We finally walked into the chapel, sweating and tired and hungry, and we sat down on our bench and glanced around. No one. I am not going to pretend we weren´t a little discouraged in that moment. I almost felt like crying.
But, we picked up our hymn books and sang. A few minutes later Hermana Hobbs caught my attention and gestured a few rows back. "Ramona´s here with Jimena!" she whispered. We finally noticed that a mother and her 9 year old daughter who hadn´t been to church in years and who we had invited to come back that week were there. And then Marcela, a recent convert who quickly slipped into inactivity after her baptism, came through the doors holding her toddler son and sat next to us! She was another one we had visited and invited back to church the day before.
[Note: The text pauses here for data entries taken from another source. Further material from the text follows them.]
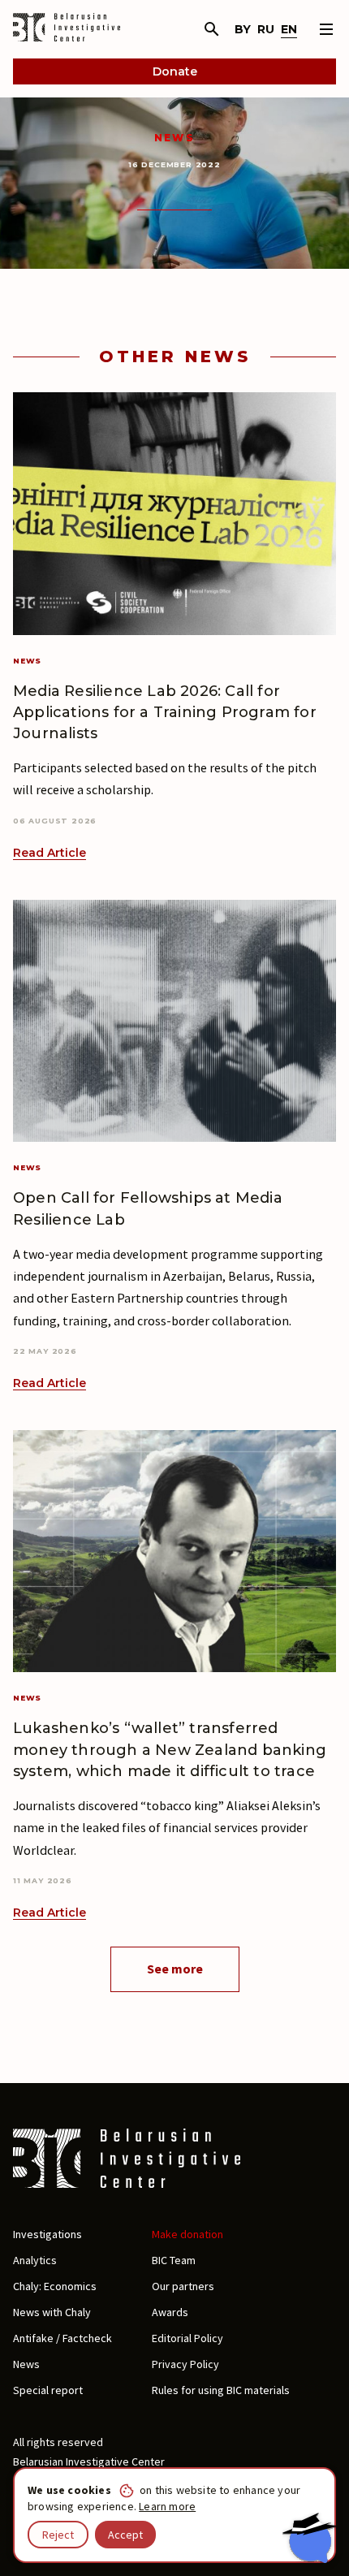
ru (265, 29)
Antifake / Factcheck (62, 2338)
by (243, 29)
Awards (170, 2312)
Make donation (187, 2234)
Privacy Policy (185, 2364)
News (175, 138)
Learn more (167, 2506)
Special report (48, 2390)
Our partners (183, 2286)
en (289, 29)
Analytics (35, 2260)
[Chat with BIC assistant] (309, 2538)
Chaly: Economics (55, 2286)
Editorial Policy (187, 2338)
It wasn´t what we expected. But I can´t even describe how happy we felt when, after thinking that not one person arrived despite all our best efforts, we saw these two women in the chapel. We still had to answer with ZERO when our district leader asked how many investigators we had in church that day but we tried not to let that get us too discouraged. Sometimes in the mission it is a bit of a ridiculous numbers game but I know and God knows that these women count too.
Anyways I´ll admit it was a blow at first to have done everything we did and for hardly anything to come of it. At first I wasn´t sure how to think about what happened and it caused me to ponder a lot about faith and doubt and disappointment. Sometimes it is easier to doubt and to only put in 75% and never expect too much, then you won´t feel as devastated as we did this Sunday. But as we have had a few days to process it we have had some great conversations and moments in personal and companionship study.
Hermana Hobbs pointed out that we had been praying and fasting specifically that we could have more faith. More faith that there are people who are prepared to hear the gospel. More faith that the Lord would provide. More faith that baptisms are possible here in Barrio 4. And in some unexpected ways what happened on Sunday was an answer to our prayers. I know that, like it says in Ether, miracles happen only after the trial of our faith. "I would show unto the world that faith is things which are hoped for and not seen; wherefore, dispute not because ye see not, for ye receive no witness until after the trial of your faith." It would have hardly been a trial of our faith if things worked out immediately like we expected them to. I was reminded also of the scripture in Isaiah which reads: "Then I said, I have labored in vain, I have spent my strength for naught, and in vain: yet surely my judgment is with the Lord, and my work with my God."
The plan now is to continue working as hard as we can to improve our church attendance and we know that eventually the blessings will come.
I hope all is well at home. The heat should let up here in about a month. I have never been so excited about winter.